Di frequente, inoltre, gli stessi figli sono chiamati a diventare la punta di un triangolo, da padri e madri che sentono il bisogno di essere rassicurati sulla “tenuta” del loro rapporto con la prole e che si sentono  a loro volta in colpa per il fallimento e la fine della famiglia. L'infanzia e l'adolescenza sono due periodi finestra, di estrema vulnerabilità. Tra i fattori nocivi in età evolutiva gli stress emozionali dovuti a litigi fuori controllo, hanno un ruolo dominante che non va sottovalutato e possono indurre angoscia, solitudine, confusione. È giusto in questi casi valutare forme subdole e misconosciute di maltrattamento che sfuggono a un esame superficiale. Sono i casi di violenza assistita in cui i figli diventano spettatori inermi di vere e proprie guerre tra le persone che dovrebbero loro garantire un ambiente fertile e protettivo.

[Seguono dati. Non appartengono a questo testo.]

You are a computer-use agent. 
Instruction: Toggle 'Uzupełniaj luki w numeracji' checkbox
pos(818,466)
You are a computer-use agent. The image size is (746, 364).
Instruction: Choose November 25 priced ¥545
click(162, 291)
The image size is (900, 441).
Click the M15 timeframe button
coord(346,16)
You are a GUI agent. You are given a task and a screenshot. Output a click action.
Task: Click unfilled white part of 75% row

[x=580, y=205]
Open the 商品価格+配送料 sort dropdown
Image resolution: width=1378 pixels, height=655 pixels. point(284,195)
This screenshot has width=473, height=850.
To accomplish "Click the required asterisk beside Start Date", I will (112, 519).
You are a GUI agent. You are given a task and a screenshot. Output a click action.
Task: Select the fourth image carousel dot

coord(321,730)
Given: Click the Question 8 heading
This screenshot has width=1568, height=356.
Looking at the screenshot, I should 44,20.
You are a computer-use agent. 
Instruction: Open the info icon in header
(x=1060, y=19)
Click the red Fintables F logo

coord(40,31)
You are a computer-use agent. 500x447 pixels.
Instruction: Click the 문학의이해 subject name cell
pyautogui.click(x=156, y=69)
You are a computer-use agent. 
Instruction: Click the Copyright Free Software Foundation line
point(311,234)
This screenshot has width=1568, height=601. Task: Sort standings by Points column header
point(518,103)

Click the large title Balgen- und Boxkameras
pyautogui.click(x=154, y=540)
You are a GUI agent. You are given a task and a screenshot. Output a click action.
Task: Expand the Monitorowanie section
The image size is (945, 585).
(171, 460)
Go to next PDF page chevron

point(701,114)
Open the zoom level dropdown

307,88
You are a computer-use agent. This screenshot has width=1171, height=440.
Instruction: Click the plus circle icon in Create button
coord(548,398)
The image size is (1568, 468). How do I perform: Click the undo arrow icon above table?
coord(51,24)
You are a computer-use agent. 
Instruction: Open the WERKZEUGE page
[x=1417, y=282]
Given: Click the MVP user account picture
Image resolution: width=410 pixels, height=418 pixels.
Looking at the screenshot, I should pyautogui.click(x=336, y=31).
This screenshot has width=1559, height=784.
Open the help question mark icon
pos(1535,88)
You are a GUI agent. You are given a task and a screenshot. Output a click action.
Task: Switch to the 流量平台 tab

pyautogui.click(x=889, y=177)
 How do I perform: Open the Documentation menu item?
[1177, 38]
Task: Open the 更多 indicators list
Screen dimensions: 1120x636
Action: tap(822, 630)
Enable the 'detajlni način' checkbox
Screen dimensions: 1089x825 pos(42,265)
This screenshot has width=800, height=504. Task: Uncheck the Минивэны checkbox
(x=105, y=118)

La separazione dei genitori è, in conclusione, un evento doloroso, ma lo è molto di più quando i figli sono costretti ad assistere da testimoni passivi ai litigi violenti, soprattutto se persistenti nel tempo. Negare le possibili conseguenze della bellicosità ad oltranza, agita con la volontà di danneggiare il partner, può avere effetti irreversibili sul comportamento futuro dei minori. Diversamente, una separazione effettuata dai coniugi nel riconoscimento reciproco e nella collaborazione può essere un’occasione preziosa per trasmettere ai figli valori come il rispetto, la collaborazione, e la capacità di mettere da parte i sentimenti ostili, le emozioni negative per il bene delle persone che si amano.


L’esempio di adulti responsabili aiuta i minori a crescere e a diventare a loro volta adulti responsabili.
Il percorso separativo può trovare nella mediazione familiare un efficace strumento per accompagnare i confliggenti nel gestire in modo responsabile la riorganizzazione della famiglia e le nuove esperienze che li attendono, senza portare il fardello di conflitti irrisolti, di animosità, di risentimenti e rancori che rattrappiscono l’anima, ancorando al passato e sbarrando la strada al futuro.


Il mediatore con il suo essere terzo ed esterno al conflitto è la persona più indicata per far cessare le guerre familiari “calde” o “fredde” e per fare in modo che i medianti si decidano a uscire dal recinto esclusivo dei propri rispettivi interessi, e trovino volontariamente accordi favorevoli  allo sviluppo fisico, affettivo, cognitivo e sociale dei figli.